While Bush's public comments about faith have been mostly within the mainstream tradition of presidential rhetoric, his supporters lately have gone in a less-familiar direction: conveying the idea that God is responsible for Bush being in the White House.

"He is one of those men God and fate somehow lead to the fore in times of challenge," said George Pataki in the high-profile introduction of Bush at the Republican National Convention, an introduction almost certainly scrubbed if not written by the White House. …

"I think that God picked the right man at the right time for the right purpose," said popular Christian broadcaster Janet Parshall. Gen. William "Jerry" Boykin, who got in trouble for derogatory comments about Islam, argued that it must have been God who selected Bush, since a plurality of voters hadn't. "Why is this man in the White House? The majority of America did not vote for him. He's in the White House because God put him there for a time such as this."

… It's hard to recall another instance of a presidential campaign so confidently promulgating the idea that its candidate had divine endorsement. The potentially dangerous implication is that since God put George W. Bush in the White House, opposing him is opposing Him. A person could get smited for that.

Yet Waldman concludes that the Almighty works in mysterious ways, so maybe God did put George W. Bush into office:

After all, in the Bible, God is described as doing things for all sorts of inexplicable reasons — sometimes as a reward to the people, and sometimes as a punishment.

I'm not part of the "blame America first" crowd. Yes, our nation has many sins to answer for, but I don't think we're so utterly degenerate as to deserve a divine punishment as harsh as that of a Bush presidency — let alone a second term of this wage-lowering, job-destroying, treasury-emptying, grandchild-impoverishing, environment-despoiling, security-weakening, military-squandering, enemy-strengthening regime.

But I could be wrong about that. Unlike Jerry Boykin and George Pataki, I cannot claim to know the mind of God. And their words do seem to echo those of the prophet Samuel:

Samuel told all the words of the Lord to the people who were asking him for a king.

He said, "This is what the king who will reign over you will do: He will take your sons and make them serve with his chariots and horses, and they will run in front of his chariots. Some he will assign to be commanders of thousands and commanders of fifties, and others to plow his ground and reap his harvest, and still others to make weapons of war and equipment for his chariots.

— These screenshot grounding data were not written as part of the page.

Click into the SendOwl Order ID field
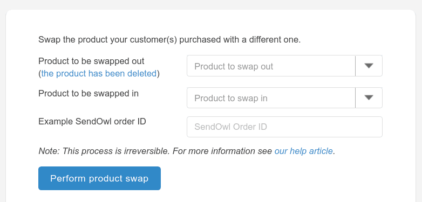Viewport: 422px width, 202px height. click(284, 127)
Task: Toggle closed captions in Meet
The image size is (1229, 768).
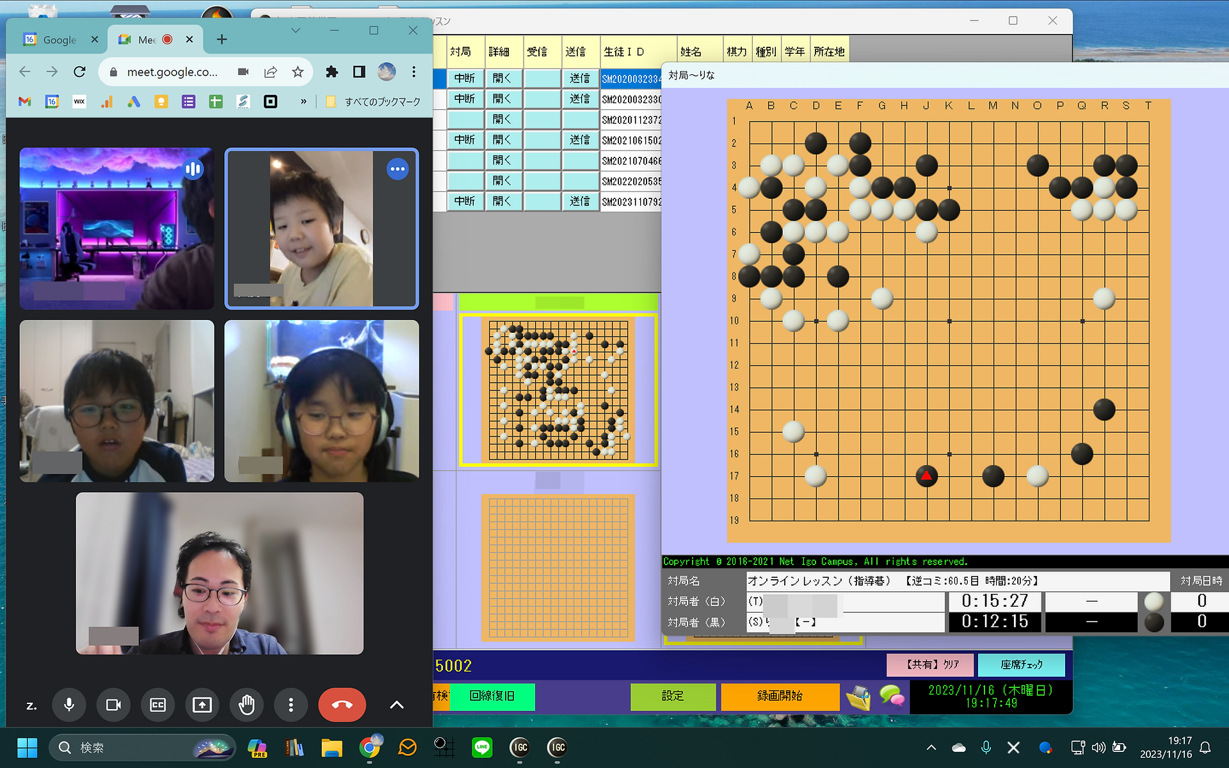Action: point(157,705)
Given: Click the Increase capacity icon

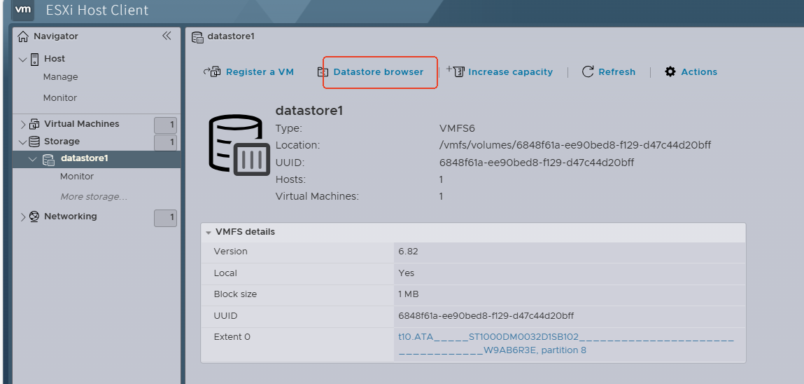Looking at the screenshot, I should click(x=456, y=71).
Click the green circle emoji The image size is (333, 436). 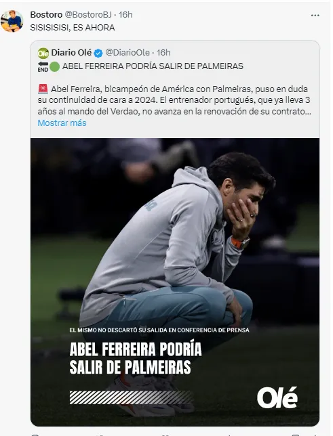click(55, 67)
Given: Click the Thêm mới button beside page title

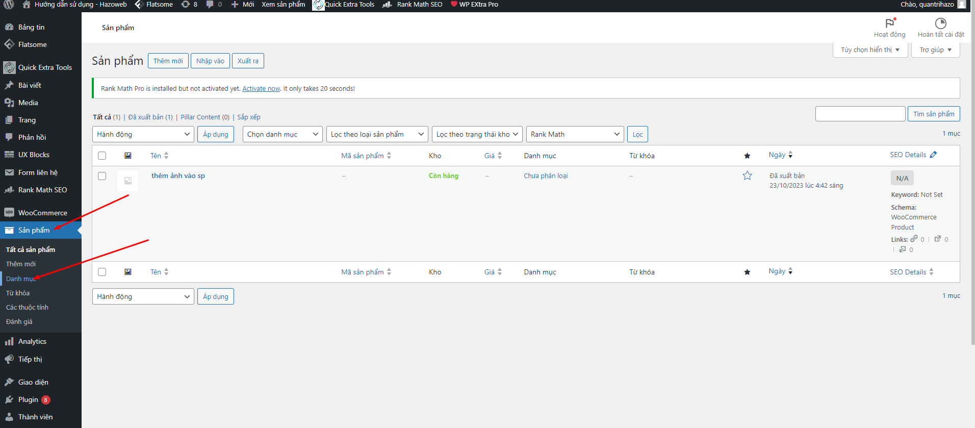Looking at the screenshot, I should tap(168, 61).
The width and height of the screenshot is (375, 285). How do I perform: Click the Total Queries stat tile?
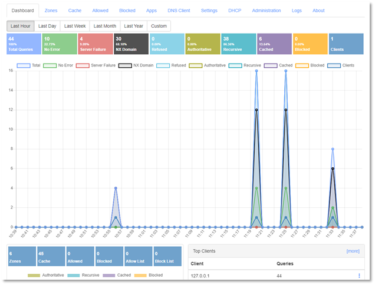coord(23,44)
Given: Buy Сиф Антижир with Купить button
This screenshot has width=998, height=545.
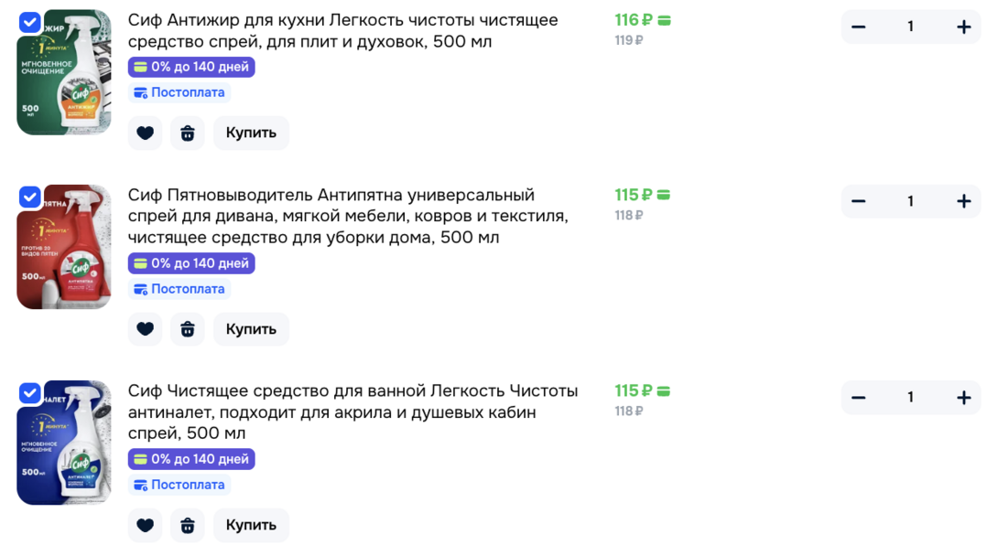Looking at the screenshot, I should click(251, 133).
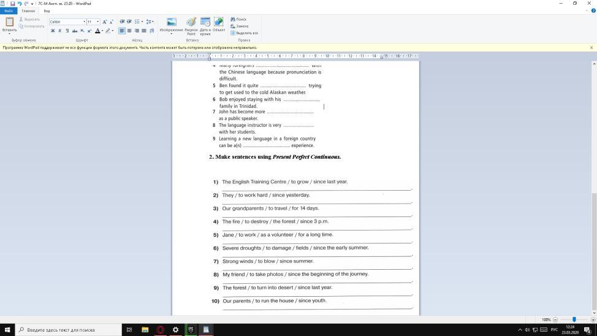Save document from quick access toolbar
This screenshot has height=336, width=597.
(12, 3)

He will take your daughters to be perfumers and cooks and bakers. He will take the best of your fields and vineyards and olive groves and give them to his attendants. He will take a tenth of your grain and of your vintage and give it to his officials and attendants. Your menservants and maidservants and the best of your cattle and donkeys he will take for his own use. He will take a tenth of your flocks, and you yourselves will become his slaves.

When that day comes, you will cry out for relief from the king you have chosen, and the Lord will not answer you in that day." (1 Samuel 8:10-18)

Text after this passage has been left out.